China’s yuan breached 6.83 to the US dollar this week for the first time since May 2019 and will continue to appreciate as China maintains a neutral monetary policy while other major economies loosen aggressively.  

China’s shift to expanding domestic demand, promoted by President Xi Jinping under the rubric of “dual circulation,” favors a strong currency.

A bearish flattening of China’s yield curve between 3-year and 10-year maturities shows that the market expects the People’s Bank of China (PBC) to keep short-term rates high for some time.

China is now the only big fixed-income market in the world that offers positive real interest rates; it is the only major economy that will grow during 2020, and; it is the only one to recover without drastic monetary easing.

All these factors point to a rising yuan with a goal of 6 to the greenback. The State Council’s plan to shift industrial demand more to the domestic market benefits from a stronger currency.

The rate differential attracts foreign “carry trade” capital, while the neutral-to-stringent stance of the central bank signals China’s comfort with yuan appreciation.

The chart below shows year-on-year growth in broadly-defined money supply (cash plus checking and savings deposits at banks) in the US and China, respectively.

China’s money supply growth barely accelerated during the Covid-19 crisis, while US M2 growth reached an unprecedented 23%.

A key shift in market expectations occurred in early August when the off-shore yuan (CNH) broke below a two-year trend line. After breaching that technical barrier, the yuan has appreciated nearly nonstop.

Let’s examine the yuan’s sources of strength in more detail. For starters, the interest differential between Chinese and US short-term government bonds is the highest since 2015.

There’s a world of difference between 2015 and today, however. Five years ago, China suffered from producer price deflation, and the strong yuan was a drag on China’s economy. The PBC had no choice but to ease monetary policy and allow the currency to depreciate.

China has no such problem today. After a few months of price declines due to Covid-19 lockdowns, Chinese producer prices rebounded in June and July, after second-quarter gross domestic product (GDP) growth rebounded to 3.2% following a 6.8% decline in the first-quarter.

Overall, China will grow by nearly 3% in 2020, while all Western countries and Japan shrink.

Remarkably, China returned to growth without monetary stimulus. On the contrary, short-term rates rebounded sharply during the second-quarter in line with the real economy.

The 3-year government bond has risen back to its pre-Covid level as the central bank abstained from short-term interest rate cuts.

The bearish flattening of the yield curve is reflected in the underperformance of intermediate maturities relative to longer ones. This is gauged by the price of a so-called bond butterfly – the sum of the 2-year and 10-year Chinese government bond yields minus twice the 5-year bond yield.

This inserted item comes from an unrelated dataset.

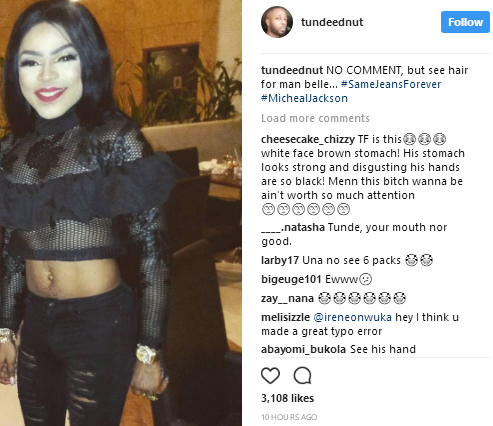Open abayomi_bukola commenter profile
The width and height of the screenshot is (493, 426).
click(x=303, y=349)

As the chart below makes clear, the price of the butterfly, measured in basis points of bond yield, tracks the yuan exchange rate fairly closely.

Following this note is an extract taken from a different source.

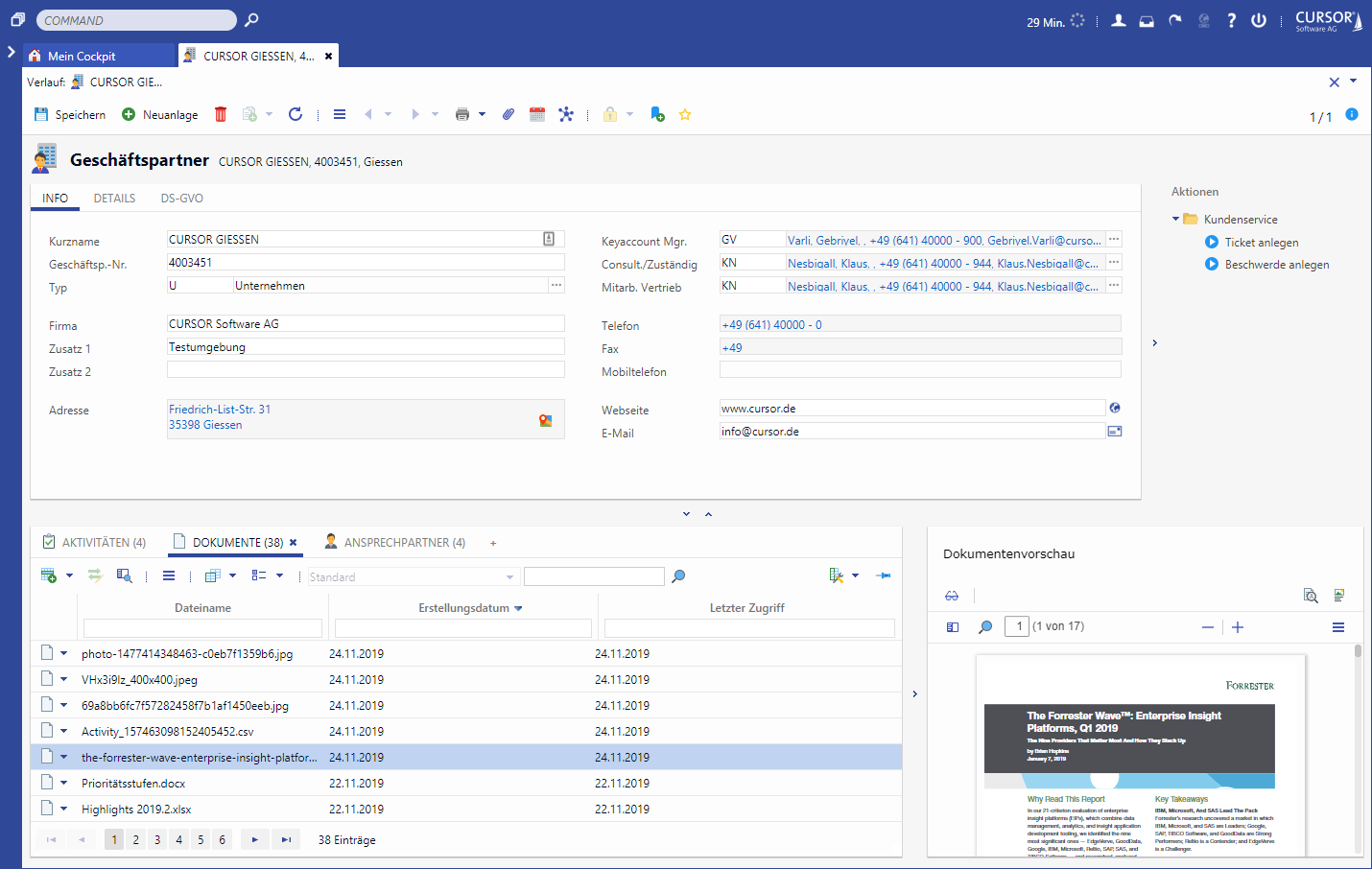The width and height of the screenshot is (1372, 869).
Task: Add to favorites with the star icon
Action: [x=685, y=114]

China is attracting substantial inflows from hedge funds and other financial institutions seeking higher interest rates. That is the so-called “carry trade”, where “carry” simply means “interest.”

The interest rates of popular “carry trade” currencies such as the Brazilian real, the Indonesian rupiah and the Philippines peso fell sharply during 2020 as central banks tried to stimulate their economies through monetary easing.

As a result, China’s stable interest rates are now higher than those of the former high-yielders.

To determine the relative attractiveness of carry currencies, Global Value Strategist created a portfolio of one-year deposits in emerging market currencies and calculated the portfolio that offered the least volatility against the US dollar.

The results are instructive. Nearly 60% of the total portfolio would be invested in just one currency, China’s yuan.

Results of Mean-Variance Optimization Test:

I don’t recommend investing on the basis of any sole model, but the calculation highlights the relative attractiveness of RMB against emerging market currencies as well as developed market ones.